Operators on floating-point numbers behave as specified by IEEE 754 (with the exception of the remainder operator). The Expression Language requires support of IEEE 754 denormalized floating-point numbers and gradual underflow, which make it easier to prove the properties of some numerical algorithms. Floating-point operations do not "flush to zero" if the calculated result is a denormalized number.

The Java programming language requires that floating-point arithmetic behave as if every floating-point operator rounded its floating-point result to the result precision. Inexact results must be rounded to the representable value nearest to the infinitely precise result; if the two nearest representable values are equally near, the one with its least significant bit zero is chosen. This is the IEEE 754 standard's default rounding mode known as round to nearest.

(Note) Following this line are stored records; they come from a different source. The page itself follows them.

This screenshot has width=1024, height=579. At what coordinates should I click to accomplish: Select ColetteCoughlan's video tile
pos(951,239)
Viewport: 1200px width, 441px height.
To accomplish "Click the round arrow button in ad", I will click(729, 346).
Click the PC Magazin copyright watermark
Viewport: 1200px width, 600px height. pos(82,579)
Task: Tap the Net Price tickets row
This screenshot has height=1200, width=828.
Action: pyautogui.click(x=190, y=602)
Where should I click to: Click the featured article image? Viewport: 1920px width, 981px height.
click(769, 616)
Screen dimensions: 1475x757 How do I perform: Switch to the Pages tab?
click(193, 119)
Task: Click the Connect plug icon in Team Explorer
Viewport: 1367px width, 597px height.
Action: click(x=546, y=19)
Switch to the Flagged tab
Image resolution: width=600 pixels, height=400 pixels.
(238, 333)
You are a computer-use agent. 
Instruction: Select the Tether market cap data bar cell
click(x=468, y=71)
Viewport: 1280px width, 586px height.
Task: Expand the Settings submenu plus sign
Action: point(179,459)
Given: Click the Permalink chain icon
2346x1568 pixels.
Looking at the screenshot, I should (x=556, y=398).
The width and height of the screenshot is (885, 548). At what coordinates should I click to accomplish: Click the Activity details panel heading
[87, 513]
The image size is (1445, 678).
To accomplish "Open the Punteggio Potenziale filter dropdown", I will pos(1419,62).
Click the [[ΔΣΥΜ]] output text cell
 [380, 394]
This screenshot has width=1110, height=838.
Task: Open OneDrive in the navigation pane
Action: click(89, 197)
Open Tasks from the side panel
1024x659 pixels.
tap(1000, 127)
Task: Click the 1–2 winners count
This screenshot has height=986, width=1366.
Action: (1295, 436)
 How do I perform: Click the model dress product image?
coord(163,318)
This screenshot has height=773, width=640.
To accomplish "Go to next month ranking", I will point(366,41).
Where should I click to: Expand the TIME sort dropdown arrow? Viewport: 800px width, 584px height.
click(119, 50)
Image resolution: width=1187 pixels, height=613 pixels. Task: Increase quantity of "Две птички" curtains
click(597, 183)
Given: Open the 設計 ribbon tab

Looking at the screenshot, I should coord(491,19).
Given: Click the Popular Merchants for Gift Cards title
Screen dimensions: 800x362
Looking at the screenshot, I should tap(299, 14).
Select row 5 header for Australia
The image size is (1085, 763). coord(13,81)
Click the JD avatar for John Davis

The language uses round toward zero when converting a floating value to an integer, which acts, in this case, as though the number were truncated, discarding the mantissa bits. Rounding toward zero chooses as its result the format's value closest to and no greater in magnitude than the infinitely precise result.

Floating-point operators produce no exceptions. An operation that overflows produces a signed infinity, an operation that underflows produces a denormalized value or a signed zero, and an operation that has no mathematically definite result produces NaN. All numeric operations with NaN as an operand produce NaN as a result. As has already been described, NaN is unordered, so a numeric comparison operation involving one or two NaNs returns false and any != comparison involving NaN returns true, including x!=x when x is NaN.

The example expression:


				{
									// An example of overflow:
									double d = 1e308;

									System.out.print("overflow produces infinity: "); 
									System.out.println(d + "*10==" + d*10); 
								// An example of gradual underflow:
								d = 1e-305 * Math.PI;
								System.out.print("gradual underflow: " + d + "\n ");
								for (int i = 0; i < 4; i++) {
										System.out.print(" " + (d /= 100000));
								}
								System.out.println();
								// An example of NaN:
								System.out.print("0.0/0.0 is Not-a-Number: ");
								d = 0.0/0.0;
								System.out.println(d);
								// An example of inexact results and rounding:
								System.out.print("inexact results with float:");
								for (int i = 0; i < 100; i++) {
										float z = 1.0f / i;

										if (z * i != 1.0f) {
												System.out.print(" " + i);
										}
								}
								System.out.println();
								// Another example of inexact results and rounding:
								System.out.print("inexact results with double:");
								for (int i = 0; i < 100; i++) {
										double z = 1.0 / i;
										
										if (z * i != 1.0) {
												System.out.print(" " + i);
										}
								}
								System.out.println();
								// An example of cast to integer rounding:
								System.out.print("cast to int rounds toward 0: ");
								d = 12345.6;
								System.out.println((int)d + " " + (int)(-d));
								return null;

				}

produces the output:


									overflow produces infinity: 1.0e+308*10==Infinity
									gradual underflow: 3.141592653589793E-305
												3.1415926535898E-310 3.141592653E-315 3.142E-320 0.0
									0.0/0.0 is Not-a-Number: NaN
									inexact results with float: 0 41 47 55 61 82 83 94 97
									inexact results with double: 0 49 98
									cast to int rounds toward 0: 12345 -12345

This example demonstrates, among other things, that gradual underflow can result in a gradual loss of precision. The results when i is 0 involve division by zero, so that z becomes positive infinity, and z * 0 is NaN, which is not equal to 1.0.